O número ficou abaixo da estimativa mediana do mercado de, de alta de 0,28%.

Com este resultado, o índice acumula alta de 16,77% no ano e de 17,89% em 12 meses. No mês anterior, o índice em 12 meses ficava em 21,73%. Em novembro de 2020, o índice havia subido 3,28% e acumulava alta de 24,52% em 12 meses.

A principal responsável por essa desaceleração foi o recuo no preço das commodities, analisa a FGV, com destaque para minério de ferro (-8,47% para -15,15%), soja (-0,18% para -2,85%) e milho (-4,52% para -5,00%).

Esse movimento foi possível apesar dos aumentos dos combustíveis. O Diesel subiu de 6,61% para 9,96% na refinaria nesse período, e a gasolina, de 2,79% para 10,17%, acrescenta a instituição em nota.

Chamado informalmente de “inflação do aluguel”, por reajustar os contratos do setor, o IGP-M é composto por três subíndices: o IPC-M (Índice de Preços ao Consumidor – Mercado), o IPA-M (Índice de Preços ao Produtor Amplo – Mercado) e o INCC-M (Índice Nacional do Custo da Construção – Mercado).

IPA

O IPA caiu 0,29% em novembro, após alta de 0,53% em outubro.

Entre as principais contribuições para este resultado vem do subgrupo alimentos processados, destaca a FGV, cuja taxa passou de alta de 0,92% para queda de 0,50%, de um mês para outro.

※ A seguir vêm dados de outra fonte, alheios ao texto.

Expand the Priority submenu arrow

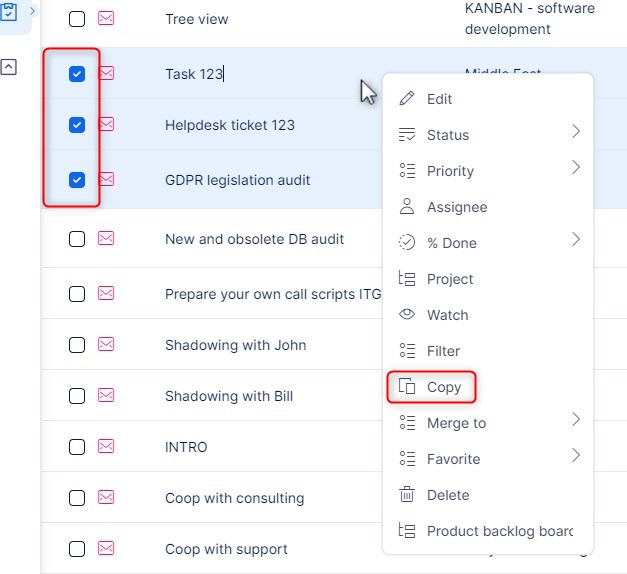tap(576, 168)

Vale destacar também o efeito dos preços dos combustíveis e lubrificantes para a produção nesse item. cujo percentual passou de 5,29% para 9,32%. Esse subgrupo entra no grupo Bens Intermediários, que foi de alta de 2,65% em outubro para 3,38% em novembro.

Contribuindo do lado das quedas, o estágio das Matérias-Primas Brutas intensificou o recuo em sua taxa, passando de queda de 1,87% em outubro para 4,84% em novembro. É nesse grupo que entram as quedas das commodities.

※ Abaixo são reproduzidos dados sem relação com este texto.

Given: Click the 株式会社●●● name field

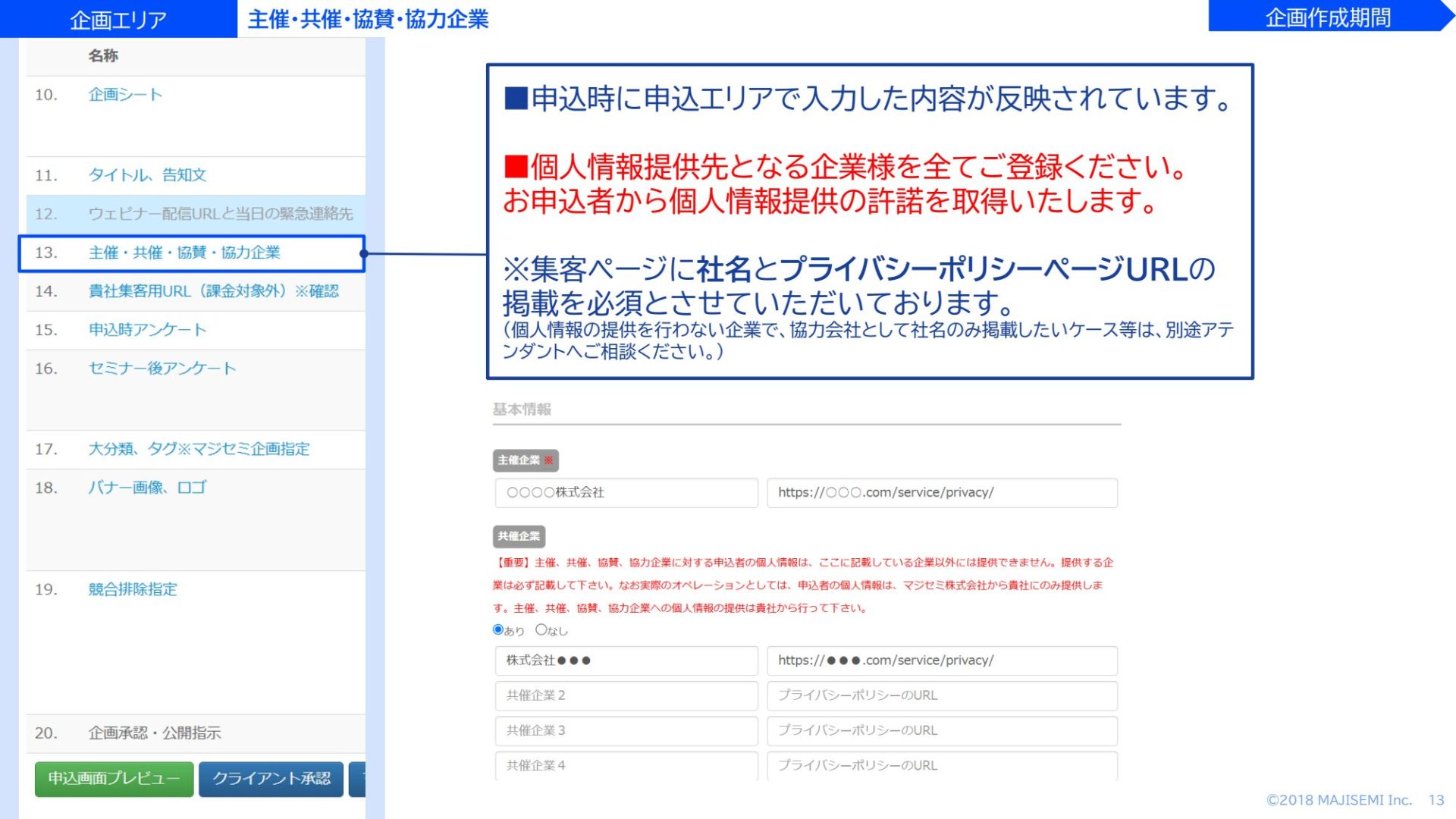Looking at the screenshot, I should pos(626,661).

Por outro lado, os itens que pressionaram esse grupo para cima foram os itens bovinos (-5,92% para -4,39%), trigo em grão (-2,43% para 1,36%) e pedras britadas (0,86% para 1,60%).

IPC

O IPC variou 0,93% em novembro ante 1,05% em outubro.

Das oito classes de despesa componentes do índice, sete registraram desaceleração, com destaque para o grupo Educação, Leitura e Recreação (2,93% para 0,34%).

Nesta classe de despesa, a FGV destaca também o comportamento do item passagem aérea, cuja taxa passou de 22,84% em outubro para 1,62% em novembro.

Desaceleraram também os grupos Habitação (1,04% para 0,37%), Alimentação (1,21% para 0,74%), Comunicação (0,40% para 0,17%), Vestuário (0,65% para 0,62%), Despesas Diversas (0,29% para 0,22%) e Saúde e Cuidados Pessoais (0,22% para 0,21%).

Nestas classes de despesa, a FGV destaca o comportamento de tarifa de eletricidade residencial (2,90% para 0,12%), frutas (3,41% para -2,13%), tarifa de telefone residencial (3,91% para 1,74%), calçados (1,15% para 0,53%), alimentos para animais domésticos (1,70% para 1,46%) e medicamentos em geral (0,23% para 0,02%).

Vale ressaltar também a alta no grupo Transportes (de 1,07% para 2,93% de um mês para o outro), levado pela gasolina, cuja taxa passou de 2,05% para 7,14%.

INCC

O INCC variou 0,71% em novembro, ante 0,80% em outubro.

Os três grupos componentes do INCC registraram as seguintes variações na passagem de outubro para novembro: Materiais e Equipamentos (1,68% para 1,23%), Serviços (0,36% para 0,49%) e Mão de Obra (0,10% para 0,28%).